┌─ DATA TO USE

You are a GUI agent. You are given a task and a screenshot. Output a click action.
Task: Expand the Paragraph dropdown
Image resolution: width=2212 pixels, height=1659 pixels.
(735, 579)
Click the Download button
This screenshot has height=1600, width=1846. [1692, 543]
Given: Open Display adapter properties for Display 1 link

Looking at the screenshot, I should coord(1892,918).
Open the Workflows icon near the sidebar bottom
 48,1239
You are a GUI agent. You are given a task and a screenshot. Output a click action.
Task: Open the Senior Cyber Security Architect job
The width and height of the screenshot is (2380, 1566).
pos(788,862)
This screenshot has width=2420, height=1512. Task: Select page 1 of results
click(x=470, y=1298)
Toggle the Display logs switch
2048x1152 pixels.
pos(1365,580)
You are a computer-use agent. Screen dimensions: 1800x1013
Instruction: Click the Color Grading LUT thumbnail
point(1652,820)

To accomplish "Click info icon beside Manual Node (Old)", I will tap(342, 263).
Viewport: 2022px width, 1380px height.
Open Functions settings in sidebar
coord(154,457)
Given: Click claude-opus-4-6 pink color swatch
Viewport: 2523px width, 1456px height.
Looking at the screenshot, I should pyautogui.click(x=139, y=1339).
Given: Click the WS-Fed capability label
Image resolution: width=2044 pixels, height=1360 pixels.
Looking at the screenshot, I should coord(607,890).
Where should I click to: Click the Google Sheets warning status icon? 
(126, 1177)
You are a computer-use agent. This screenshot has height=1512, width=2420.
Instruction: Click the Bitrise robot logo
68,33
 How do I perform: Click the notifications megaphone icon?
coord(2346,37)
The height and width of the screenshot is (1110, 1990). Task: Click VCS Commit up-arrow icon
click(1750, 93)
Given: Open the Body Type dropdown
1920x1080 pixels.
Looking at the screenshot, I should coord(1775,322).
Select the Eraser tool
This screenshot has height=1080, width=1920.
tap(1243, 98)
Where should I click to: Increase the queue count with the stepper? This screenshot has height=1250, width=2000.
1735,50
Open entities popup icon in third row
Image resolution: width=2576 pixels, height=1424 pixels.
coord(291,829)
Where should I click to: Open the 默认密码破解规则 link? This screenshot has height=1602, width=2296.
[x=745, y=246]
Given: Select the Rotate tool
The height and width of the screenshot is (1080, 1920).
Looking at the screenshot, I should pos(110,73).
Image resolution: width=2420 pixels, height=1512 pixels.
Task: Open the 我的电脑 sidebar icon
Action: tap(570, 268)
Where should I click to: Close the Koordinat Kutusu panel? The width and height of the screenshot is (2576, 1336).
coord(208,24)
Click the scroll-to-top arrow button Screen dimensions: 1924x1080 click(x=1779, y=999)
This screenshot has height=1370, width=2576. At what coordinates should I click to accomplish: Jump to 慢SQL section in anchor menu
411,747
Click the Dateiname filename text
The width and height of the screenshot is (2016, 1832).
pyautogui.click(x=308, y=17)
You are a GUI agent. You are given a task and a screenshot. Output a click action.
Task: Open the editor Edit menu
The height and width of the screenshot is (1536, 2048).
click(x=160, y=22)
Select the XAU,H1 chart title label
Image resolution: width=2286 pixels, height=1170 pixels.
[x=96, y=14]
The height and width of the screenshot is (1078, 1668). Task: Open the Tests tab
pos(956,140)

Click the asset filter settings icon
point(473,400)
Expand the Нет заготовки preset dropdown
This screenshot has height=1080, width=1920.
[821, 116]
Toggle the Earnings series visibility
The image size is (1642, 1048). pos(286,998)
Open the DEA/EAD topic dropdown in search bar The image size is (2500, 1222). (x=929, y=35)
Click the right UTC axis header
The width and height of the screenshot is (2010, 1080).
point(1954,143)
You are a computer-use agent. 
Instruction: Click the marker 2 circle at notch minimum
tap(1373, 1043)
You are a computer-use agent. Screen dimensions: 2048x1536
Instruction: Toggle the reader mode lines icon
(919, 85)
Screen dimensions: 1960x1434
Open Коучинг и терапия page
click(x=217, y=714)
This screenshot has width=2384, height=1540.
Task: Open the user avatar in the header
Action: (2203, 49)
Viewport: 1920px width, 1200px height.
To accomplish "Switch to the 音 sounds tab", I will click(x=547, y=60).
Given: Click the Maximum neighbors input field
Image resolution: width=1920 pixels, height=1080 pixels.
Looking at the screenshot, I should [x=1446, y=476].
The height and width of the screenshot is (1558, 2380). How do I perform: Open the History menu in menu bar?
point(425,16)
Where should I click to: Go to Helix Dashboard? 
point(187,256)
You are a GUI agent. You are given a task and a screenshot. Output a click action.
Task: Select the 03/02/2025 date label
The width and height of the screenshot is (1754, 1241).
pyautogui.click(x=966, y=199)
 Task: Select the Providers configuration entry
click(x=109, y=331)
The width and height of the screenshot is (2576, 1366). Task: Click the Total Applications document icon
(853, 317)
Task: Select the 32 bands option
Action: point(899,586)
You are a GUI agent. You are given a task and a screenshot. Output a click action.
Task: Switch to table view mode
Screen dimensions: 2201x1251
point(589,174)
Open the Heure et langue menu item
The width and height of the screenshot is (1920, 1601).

└─

**WHAT THE EXERCISE ASKS**: What are the lines from the one with "Screen dimensions: 2201x1251" through the end of the entries? Give them again exactly, both end lines included.

**RESPONSE FOR THIS EXERCISE**:
Screen dimensions: 2201x1251
point(589,174)
Open the Heure et langue menu item
The width and height of the screenshot is (1920, 1601).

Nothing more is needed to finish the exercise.